EXTRATO DA PÁGINA:
Biblioteca · Paper · 2025 · CHI

The Impact of Generative AI on Critical Thinking

Hao-Ping Lee, Advait Sarkar, Lev Tankelevitch, Ian Drosos, Sean Rintel, Richard Banks, Nicholas Wilson

Mostra com dados de trabalhadores do conhecimento que quanto mais confiamos na IA, menos exercemos pensamento crítico, e como o esforço cognitivo muda de natureza.

A leitura do Thiago

Pesquisadores da Microsoft e da Carnegie Mellon foram ouvir trabalhadores do conhecimento sobre como a IA muda o pensamento deles no dia a dia, e o achado é desconfortável na medida certa. Quanto mais a pessoa confia na IA, menos pensamento crítico ela relata exercer. Quanto mais confia na própria competência, mais critica o resultado da máquina.

A descoberta que considero a mais valiosa não é sobre quantidade de esforço, é sobre a natureza dele. Com a IA, o esforço cognitivo não desaparece, ele migra. Antes você gastava energia produzindo, gerando a informação do zero.

DADOS DE ORIGEM:

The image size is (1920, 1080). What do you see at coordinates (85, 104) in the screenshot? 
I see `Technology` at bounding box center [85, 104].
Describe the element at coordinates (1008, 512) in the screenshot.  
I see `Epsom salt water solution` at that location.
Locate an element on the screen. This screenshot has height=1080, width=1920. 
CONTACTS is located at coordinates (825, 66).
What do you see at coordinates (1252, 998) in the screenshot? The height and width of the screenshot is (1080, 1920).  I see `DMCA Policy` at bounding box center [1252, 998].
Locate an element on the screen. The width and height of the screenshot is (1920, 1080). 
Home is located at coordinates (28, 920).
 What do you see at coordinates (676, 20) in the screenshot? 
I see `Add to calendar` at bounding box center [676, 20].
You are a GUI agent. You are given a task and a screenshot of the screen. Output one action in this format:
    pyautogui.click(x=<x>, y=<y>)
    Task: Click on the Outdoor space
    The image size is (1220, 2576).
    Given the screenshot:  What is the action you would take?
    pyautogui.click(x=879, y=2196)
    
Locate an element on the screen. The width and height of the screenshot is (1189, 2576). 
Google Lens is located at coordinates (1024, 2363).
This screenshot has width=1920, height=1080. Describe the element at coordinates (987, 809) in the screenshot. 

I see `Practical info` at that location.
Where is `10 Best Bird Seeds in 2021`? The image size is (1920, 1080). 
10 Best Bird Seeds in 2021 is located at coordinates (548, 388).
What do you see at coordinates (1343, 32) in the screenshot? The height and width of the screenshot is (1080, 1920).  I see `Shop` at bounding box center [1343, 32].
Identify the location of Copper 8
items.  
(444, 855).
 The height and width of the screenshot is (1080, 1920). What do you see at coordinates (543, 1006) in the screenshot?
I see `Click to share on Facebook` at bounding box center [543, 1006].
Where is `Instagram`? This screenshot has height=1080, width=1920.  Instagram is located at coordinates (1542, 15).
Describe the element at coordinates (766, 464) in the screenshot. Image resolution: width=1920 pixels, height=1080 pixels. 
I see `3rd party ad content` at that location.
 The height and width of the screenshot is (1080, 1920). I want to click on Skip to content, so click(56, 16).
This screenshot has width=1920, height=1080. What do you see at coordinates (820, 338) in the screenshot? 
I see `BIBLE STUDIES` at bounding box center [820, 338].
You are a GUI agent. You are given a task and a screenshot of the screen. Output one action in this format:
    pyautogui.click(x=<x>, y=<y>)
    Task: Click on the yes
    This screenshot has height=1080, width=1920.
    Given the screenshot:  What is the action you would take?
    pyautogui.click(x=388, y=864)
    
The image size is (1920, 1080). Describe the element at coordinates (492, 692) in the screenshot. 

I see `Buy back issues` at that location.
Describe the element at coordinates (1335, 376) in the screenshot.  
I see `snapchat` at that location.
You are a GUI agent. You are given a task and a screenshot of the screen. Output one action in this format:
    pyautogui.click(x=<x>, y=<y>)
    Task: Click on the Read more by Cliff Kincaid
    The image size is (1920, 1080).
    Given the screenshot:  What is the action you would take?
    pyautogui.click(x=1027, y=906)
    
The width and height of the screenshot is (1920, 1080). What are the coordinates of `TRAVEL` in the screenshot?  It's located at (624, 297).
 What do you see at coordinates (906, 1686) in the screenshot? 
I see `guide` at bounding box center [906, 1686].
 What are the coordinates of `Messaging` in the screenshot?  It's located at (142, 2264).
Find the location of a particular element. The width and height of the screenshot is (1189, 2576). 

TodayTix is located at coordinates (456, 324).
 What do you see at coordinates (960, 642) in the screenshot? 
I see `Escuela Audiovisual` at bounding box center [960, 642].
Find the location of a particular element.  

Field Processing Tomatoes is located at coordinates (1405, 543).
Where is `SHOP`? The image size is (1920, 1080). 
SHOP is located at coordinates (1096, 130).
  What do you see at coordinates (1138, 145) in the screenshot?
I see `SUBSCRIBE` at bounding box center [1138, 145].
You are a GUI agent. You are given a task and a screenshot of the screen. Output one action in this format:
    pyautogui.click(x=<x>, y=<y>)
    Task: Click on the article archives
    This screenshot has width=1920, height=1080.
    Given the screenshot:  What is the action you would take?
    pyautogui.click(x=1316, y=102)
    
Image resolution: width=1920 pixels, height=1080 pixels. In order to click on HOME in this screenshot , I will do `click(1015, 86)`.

TAREFA DE TRABALHO 1: Segundo o extrato da página, de quais instituições eram os pesquisadores que ouviram os trabalhadores do conhecimento?
TAREFA DE TRABALHO 2: Cite do extrato da página todo o trecho que vai de "Biblioteca · Paper" até "muda de natureza.".

RESPOSTA ESCRITA 1: Da Microsoft e da Carnegie Mellon.

RESPOSTA ESCRITA 2:
Biblioteca · Paper · 2025 · CHI

The Impact of Generative AI on Critical Thinking

Hao-Ping Lee, Advait Sarkar, Lev Tankelevitch, Ian Drosos, Sean Rintel, Richard Banks, Nicholas Wilson

Mostra com dados de trabalhadores do conhecimento que quanto mais confiamos na IA, menos exercemos pensamento crítico, e como o esforço cognitivo muda de natureza.